But studying an author also often means coming to terms with their ideas. And often that means understanding where the author is deficient. Sometimes there is still a lot to be gained either by a shift in the way we think about things (Freud, for instance) or, in Rand's case, by understanding the influence. That doesn't at all mean that their ideas are good, have moral or logical merit, or anything else. Popular sure as hell doesn't mean good.

That being said... there is also a limit to time and attention and some people deserve more time than others. I'm not going to waste my time reading Glenn Beck's new book, for instance, because there is nothing likely to be in the text worth my attention as he has made his career being a professional idiot. Likewise, I'd not read something by Olbermann because while I agree with many of his positions, I don't agree with that kind of punditry or ideological bias (and sometimes he's an idiot, too..)

Rand has to be dealt with like Freud (and often is in Academia). She's one of those "we should probably give this person a bit of time... not because her ideas are that good, but because they have had an effect and we should see those ideas, understand that effect, figure out what is wrong with them, and move on." We actually covered her in my department's capstone course this year. My professor in that class was actually a specialist in Nietzsche and Kierkegaard... I don't think many strong connections can be made from Nietzsche to Rand... but that's quite a bit more complicated than I care to get into here. They were working on different projects, really. I don't agree with Nietzsche on sooooo many things, but I do love his work.
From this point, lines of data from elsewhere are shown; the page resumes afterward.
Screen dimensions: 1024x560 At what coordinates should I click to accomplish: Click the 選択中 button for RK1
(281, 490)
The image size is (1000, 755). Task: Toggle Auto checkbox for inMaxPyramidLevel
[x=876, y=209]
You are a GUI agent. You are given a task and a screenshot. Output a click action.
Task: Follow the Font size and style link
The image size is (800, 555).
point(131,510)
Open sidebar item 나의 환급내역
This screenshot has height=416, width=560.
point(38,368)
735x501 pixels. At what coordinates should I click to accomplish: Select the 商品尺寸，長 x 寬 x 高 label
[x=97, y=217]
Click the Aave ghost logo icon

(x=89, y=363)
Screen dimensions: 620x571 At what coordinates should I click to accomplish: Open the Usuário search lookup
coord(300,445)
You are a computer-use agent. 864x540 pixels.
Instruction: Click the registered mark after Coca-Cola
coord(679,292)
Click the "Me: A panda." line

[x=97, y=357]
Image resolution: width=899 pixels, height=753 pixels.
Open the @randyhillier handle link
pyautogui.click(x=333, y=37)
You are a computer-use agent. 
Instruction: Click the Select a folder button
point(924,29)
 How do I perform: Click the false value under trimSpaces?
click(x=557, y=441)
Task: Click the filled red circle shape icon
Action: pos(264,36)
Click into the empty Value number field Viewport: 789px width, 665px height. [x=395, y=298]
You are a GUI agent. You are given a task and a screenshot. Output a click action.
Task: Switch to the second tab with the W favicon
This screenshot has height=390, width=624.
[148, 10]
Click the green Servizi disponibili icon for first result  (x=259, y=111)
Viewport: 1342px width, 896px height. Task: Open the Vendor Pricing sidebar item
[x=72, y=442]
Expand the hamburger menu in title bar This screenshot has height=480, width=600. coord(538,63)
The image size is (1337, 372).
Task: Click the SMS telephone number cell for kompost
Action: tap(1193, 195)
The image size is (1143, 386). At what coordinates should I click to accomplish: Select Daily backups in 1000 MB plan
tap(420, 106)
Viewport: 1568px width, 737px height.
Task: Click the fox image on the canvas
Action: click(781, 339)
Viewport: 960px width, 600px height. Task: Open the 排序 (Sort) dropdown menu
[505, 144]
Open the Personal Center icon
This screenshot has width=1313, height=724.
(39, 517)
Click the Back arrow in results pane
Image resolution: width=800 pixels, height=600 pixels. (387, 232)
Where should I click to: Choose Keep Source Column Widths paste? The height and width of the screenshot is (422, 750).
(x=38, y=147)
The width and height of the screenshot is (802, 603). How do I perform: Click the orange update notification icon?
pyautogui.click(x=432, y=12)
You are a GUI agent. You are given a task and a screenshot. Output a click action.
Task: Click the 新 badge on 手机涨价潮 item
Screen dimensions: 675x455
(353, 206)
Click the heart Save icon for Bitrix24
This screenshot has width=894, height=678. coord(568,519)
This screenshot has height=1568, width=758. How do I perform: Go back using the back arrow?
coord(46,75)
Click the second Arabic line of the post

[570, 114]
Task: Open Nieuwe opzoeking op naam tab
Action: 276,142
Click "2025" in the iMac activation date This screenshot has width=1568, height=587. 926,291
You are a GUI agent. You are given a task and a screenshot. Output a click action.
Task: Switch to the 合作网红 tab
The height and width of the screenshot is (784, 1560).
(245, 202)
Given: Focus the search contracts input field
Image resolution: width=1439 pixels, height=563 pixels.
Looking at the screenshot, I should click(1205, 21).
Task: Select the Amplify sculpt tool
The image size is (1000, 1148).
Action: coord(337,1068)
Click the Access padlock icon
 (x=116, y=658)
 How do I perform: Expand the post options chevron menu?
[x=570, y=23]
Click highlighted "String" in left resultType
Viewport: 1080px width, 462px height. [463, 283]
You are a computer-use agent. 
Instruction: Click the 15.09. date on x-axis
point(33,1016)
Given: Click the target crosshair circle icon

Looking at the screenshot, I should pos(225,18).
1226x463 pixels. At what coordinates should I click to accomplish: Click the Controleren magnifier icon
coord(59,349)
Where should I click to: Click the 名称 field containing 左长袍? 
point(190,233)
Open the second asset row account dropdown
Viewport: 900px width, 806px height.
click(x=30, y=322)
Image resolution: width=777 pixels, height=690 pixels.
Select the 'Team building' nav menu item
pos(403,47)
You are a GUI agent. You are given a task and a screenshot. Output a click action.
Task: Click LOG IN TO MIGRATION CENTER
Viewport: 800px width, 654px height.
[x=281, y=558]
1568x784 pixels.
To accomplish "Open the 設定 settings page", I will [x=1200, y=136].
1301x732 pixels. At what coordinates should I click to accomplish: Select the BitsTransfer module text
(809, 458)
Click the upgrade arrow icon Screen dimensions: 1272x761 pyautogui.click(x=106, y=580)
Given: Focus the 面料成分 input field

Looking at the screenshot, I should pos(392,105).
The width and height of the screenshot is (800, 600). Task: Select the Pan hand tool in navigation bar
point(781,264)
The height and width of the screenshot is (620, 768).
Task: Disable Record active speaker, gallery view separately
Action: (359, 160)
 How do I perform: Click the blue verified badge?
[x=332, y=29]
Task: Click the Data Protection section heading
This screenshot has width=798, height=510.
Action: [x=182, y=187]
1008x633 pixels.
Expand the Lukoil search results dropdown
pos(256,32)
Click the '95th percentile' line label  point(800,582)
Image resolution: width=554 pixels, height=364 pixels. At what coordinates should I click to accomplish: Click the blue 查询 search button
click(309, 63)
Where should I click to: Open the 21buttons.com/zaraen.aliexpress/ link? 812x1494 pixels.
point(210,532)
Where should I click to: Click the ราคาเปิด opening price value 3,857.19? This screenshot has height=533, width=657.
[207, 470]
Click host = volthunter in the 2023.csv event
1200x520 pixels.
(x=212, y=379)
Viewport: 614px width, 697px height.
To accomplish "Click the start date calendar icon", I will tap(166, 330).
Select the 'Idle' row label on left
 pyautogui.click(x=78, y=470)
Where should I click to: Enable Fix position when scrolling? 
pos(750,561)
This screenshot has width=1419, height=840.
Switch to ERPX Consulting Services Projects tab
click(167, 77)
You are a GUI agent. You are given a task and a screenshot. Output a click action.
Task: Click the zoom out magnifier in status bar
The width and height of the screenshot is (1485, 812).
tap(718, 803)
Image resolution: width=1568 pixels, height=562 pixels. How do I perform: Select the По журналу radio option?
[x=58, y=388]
Freud, of course, had a lot more to offer the world and still has more to offer the world than Rand.. but you have to parse through an awful lot of crazy to get there.

As to the "rational choice" part of the equation... yes, if that was actually involved it would be fine. The problem with Rand's philosophy is it is essentially not rational and mostly neither are her adherents all the while claiming they are. A is A and all that only works if you have a firm grasp of the situation, I've never been convinced that they do. The attitudes we see in her texts certainly do not demonstrate "reality" to me. They are as absurdly idealistic as any extreme position's writings generally are (i.e. communist texts, etc).

I think Emerson really nails the attitude we should have regarding such ideas: "nothing is good for the bee that is bad for the hive." But, also that just because something is good for the hive does not mean it is good for the individual. A healthy society has to live in tension between the world views of group vs. individual. Both have to be respected as much as possible, realizing that neither is anything without the other.

I'm a religious person so I'm okay with arguments that are not necessarily 'logical'(but that's an entirely different discussion, and not one I'll have here). But if you're going to scream 'logic' and 'reason' than you damn well better be that way or you're just another hypocrite.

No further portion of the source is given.